Cédric a 44 ans. Le visage blême, un peu de sueur le long des tempes. Il pèse à peine 55 kg.
"Ce week-end j'étais mal, je n'avais plus de bière chez moi alors j'ai pris de l'héroïne", reconnaît-il, enfoncé dans son fauteuil.
- "Arrêter les conneries" -
Le produit est ancré en lui et dans l'histoire de sa famille. Il en sniffe depuis des années. Un de ses frères est mort d'une overdose, un autre en consomme. Depuis 2017, il suit un traitement de substitution à la méthadone, un opiacé pur prescrit pour lutter contre les effets du manque.
Seuls les praticiens hospitaliers ou les médecins de Csapa peuvent prescrire de la méthadone, qui est un stupéfiant.
Et dans ce département aussi frappé par la désertification médicale, il manque de médecins non seulement pour prescrire mais pour assurer le suivi des patients.
"Cela fait des années qu'il n'y a pas de médecin qui puisse délivrer d'injonctions thérapeutiques. Le seul cadre qui nous reste c'est le sursis probatoire avec obligation de soins", souligne la procureure Sophie Partouche.
Parfois, le parcours de soins ne suffit pas et la tentation est trop forte.
"C'est pas évident d'arrêter les conneries... Quand je suis au boulot, je ne tape rien", assure Eric (prénom modifié), employé d'une fromagerie, la cinquantaine, quelques dents en moins.
Il est suivi depuis des années par la Dr Guirlet. "Dès que je rentre chez moi ça cogite, je sais pas quoi faire. Alors je tape (sniffe, NDLR), pour oublier ma vie. D'abord ça va mieux. Puis après je suis malade, pas loin du suicide", peste-t-il.
La médecin rencontre aussi les toxicomanes en prison. Elle propose aux patients un sevrage de quinze jours.
- Deuil du produit -
"La maison d'arrêt de Bar-le-Duc, c'est un centre de remise en forme", ironise-t-elle. "Dedans c'est facile, il y a moins de tentations, même si le produit circule".

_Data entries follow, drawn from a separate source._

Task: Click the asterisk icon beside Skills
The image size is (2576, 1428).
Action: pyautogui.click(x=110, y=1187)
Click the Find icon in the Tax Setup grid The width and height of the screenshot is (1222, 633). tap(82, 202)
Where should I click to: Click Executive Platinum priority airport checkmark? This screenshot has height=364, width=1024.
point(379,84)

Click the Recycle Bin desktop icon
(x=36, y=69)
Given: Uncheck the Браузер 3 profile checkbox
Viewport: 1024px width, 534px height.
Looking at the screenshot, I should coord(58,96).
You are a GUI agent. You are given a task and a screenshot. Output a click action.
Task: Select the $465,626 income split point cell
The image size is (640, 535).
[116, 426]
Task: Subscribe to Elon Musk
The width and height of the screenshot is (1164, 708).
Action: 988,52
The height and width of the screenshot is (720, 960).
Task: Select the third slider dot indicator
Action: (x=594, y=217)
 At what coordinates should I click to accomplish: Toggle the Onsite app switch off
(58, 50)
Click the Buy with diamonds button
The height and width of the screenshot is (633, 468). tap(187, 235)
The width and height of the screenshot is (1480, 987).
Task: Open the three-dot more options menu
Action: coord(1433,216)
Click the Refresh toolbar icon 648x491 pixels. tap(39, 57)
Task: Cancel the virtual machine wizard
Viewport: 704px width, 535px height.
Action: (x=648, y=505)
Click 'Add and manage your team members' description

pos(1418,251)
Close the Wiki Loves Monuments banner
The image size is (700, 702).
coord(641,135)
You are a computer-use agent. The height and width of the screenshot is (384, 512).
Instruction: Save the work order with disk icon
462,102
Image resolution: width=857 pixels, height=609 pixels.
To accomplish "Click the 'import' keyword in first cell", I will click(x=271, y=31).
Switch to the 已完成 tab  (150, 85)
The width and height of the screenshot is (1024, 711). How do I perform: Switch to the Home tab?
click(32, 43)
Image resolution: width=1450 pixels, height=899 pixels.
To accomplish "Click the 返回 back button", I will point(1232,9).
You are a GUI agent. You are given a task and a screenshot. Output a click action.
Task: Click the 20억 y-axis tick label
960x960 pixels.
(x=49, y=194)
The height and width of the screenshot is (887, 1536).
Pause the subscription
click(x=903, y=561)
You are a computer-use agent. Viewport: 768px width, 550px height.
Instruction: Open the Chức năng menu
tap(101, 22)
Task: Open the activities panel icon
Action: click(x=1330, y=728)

Christophe a 44 ans. Il sort de sa cellule pour son rendez-vous avec la docteur, l'air ahuri, la peau sur les os. On lui a diagnostiqué une hépatite C.
"Je vais arrêter de m'injecter l'héroïne, je vais la sniffer je pense, promet-il.
- Arrêter la toxicomanie, ce n'est pas envisageable ? interroge la docteur.
- Non, c'est trop dur..."
Pour se débarrasser de leurs addictions, certains font le choix de filer loin d'ici. "Quitter la Meuse c'est fuir, pas guérir", oppose la Dr Guirlet. "J'ai un patient qui est parti pendant des années. Il est revenu à Verdun, en une heure il a replongé."
Il est quand même possible de sortir de l'engrenage: Ludovic (prénom modifié), la quarantaine, les yeux clairs comme son teint, en a fait l'expérience. C'est son avant-dernière consultation à l'hôpital de Bar-le-Duc.
"J'ai assez galéré comme ça pour tourner en rond", lance-t-il avec un accent meusien à couper au couteau. Il eu le déclic en 2017, quand la juge lui a dit qu'à 35 ans c'était sa dernière chance de se reprendre en main.
Il a fait le deuil du produit mais craint de voler de ses propres ailes. "J'ai peur de ne plus prendre de traitement", explique-t-il au médecin.
"C'est une béquille. Vous allez y arriver", sourit la Dr Guirlet.